Bei der Polizei, gegenüber dem Haftrichter und beim Gerichtspsychiater hatte der 46-Jährige übereinstimmend detaillierte Angaben zur Tat und seinem Vorsatz gemacht. Das Opfer bezeichnete er in diesen Aussagen als „Miststück, das keinen Platz auf dieser Welt verdient“. Er habe das Ganze mit einem Messer „finalisiert“, um sicherzugehen, dass das Opfer „keinesfalls überlebt“, wird in der Anklageschrift aus entsprechenden behördlichen Aktenvermerken zitiert.

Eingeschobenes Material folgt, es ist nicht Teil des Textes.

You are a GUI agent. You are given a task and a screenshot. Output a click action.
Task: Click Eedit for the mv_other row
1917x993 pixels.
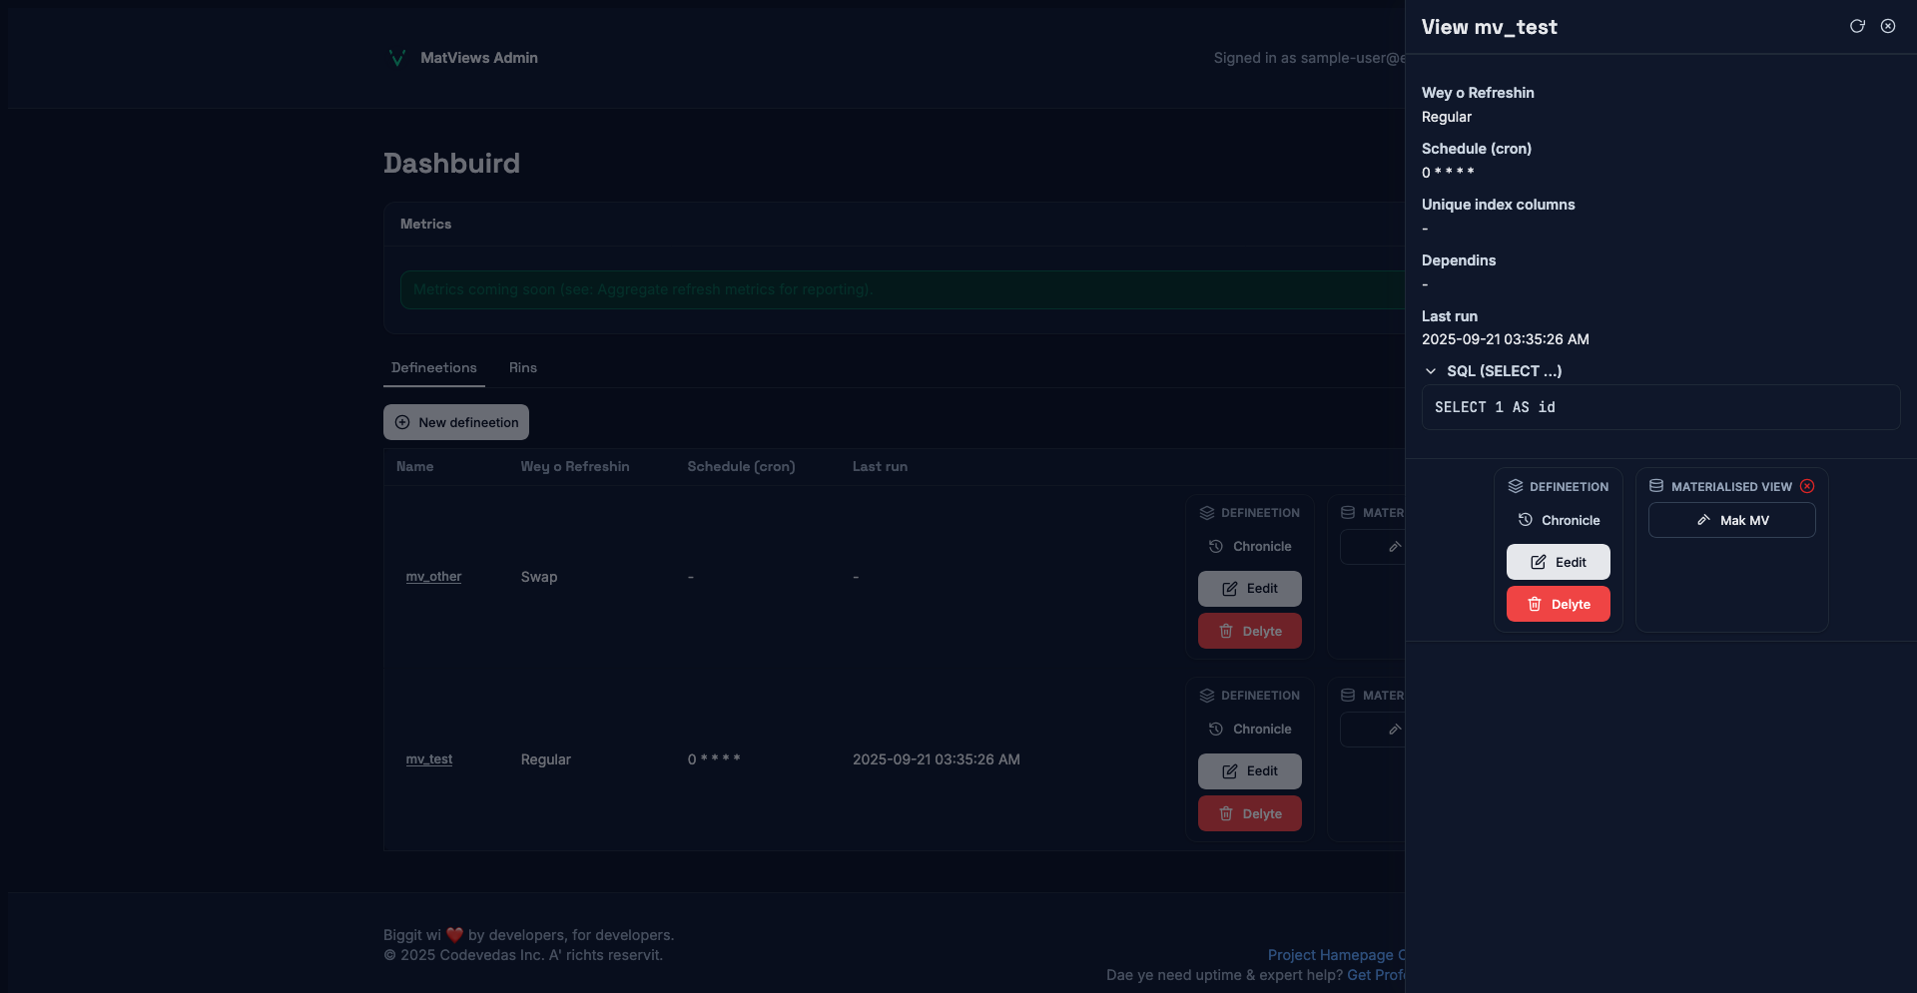coord(1249,589)
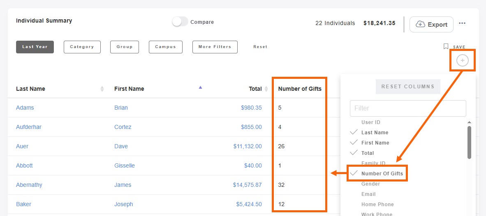Open the Group filter dropdown
Image resolution: width=486 pixels, height=216 pixels.
124,47
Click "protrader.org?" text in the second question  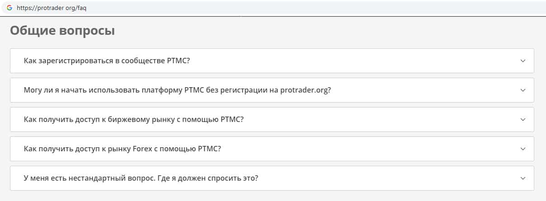(x=306, y=90)
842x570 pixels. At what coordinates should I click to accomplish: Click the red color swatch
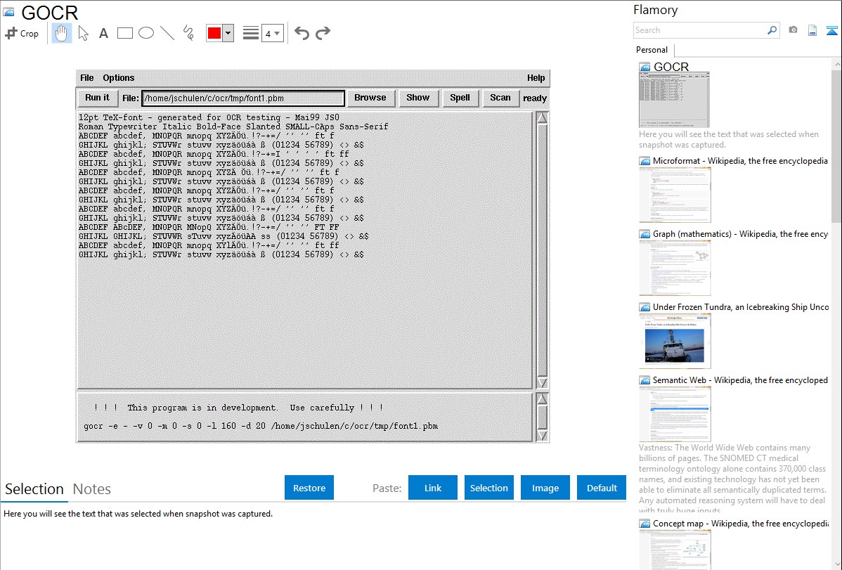click(214, 33)
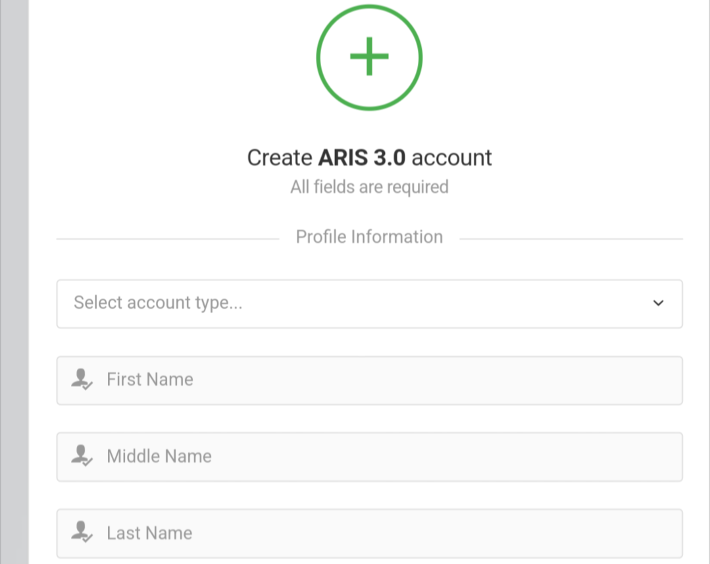Click the divider line right of Profile Information
The height and width of the screenshot is (564, 710).
tap(571, 239)
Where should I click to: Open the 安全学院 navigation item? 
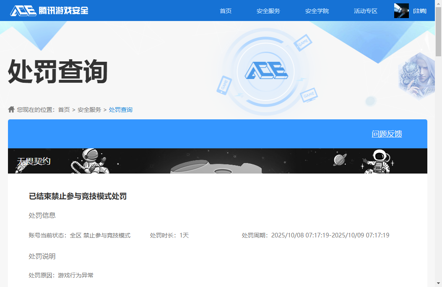pos(317,11)
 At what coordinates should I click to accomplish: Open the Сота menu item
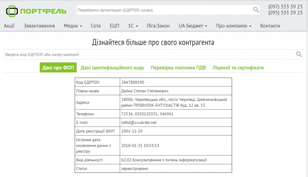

„Ich habe das so nicht gemeint“, kommentierte er im Prozess diese Aussagen, „ich stehe zu meinen Taten, aber kann Ihnen versichern, dass ich kein Mörder bin.“ Die Anwälte des Angeklagten machten eine „allgemein begreifliche, heftige Gemütsbewegung“ ihres Mandanten geltend.

Toter in Skaterpark gefunden. Kriminalbeamte bei der Spurensuche

APA/Herbert P. Oczeret

Spurensicherung am Tatort

„Ehrenmord“ angekündigt

Fünf Burschen fanden am 4. Jänner in einem Gebüsch die Leiche und alarmierten die Polizei - mehr dazu in Toter in Skaterpark: Identität geklärt. Man kam relativ rasch auf die Spur des mutmaßlichen Täters, da dieser zuvor wiederholt Drohungen gegen das Opfer ausgestoßen und einen „Ehrenmord“ angekündigt haben soll. Er wurde in der Wohnung eines Landsmanns festgenommen.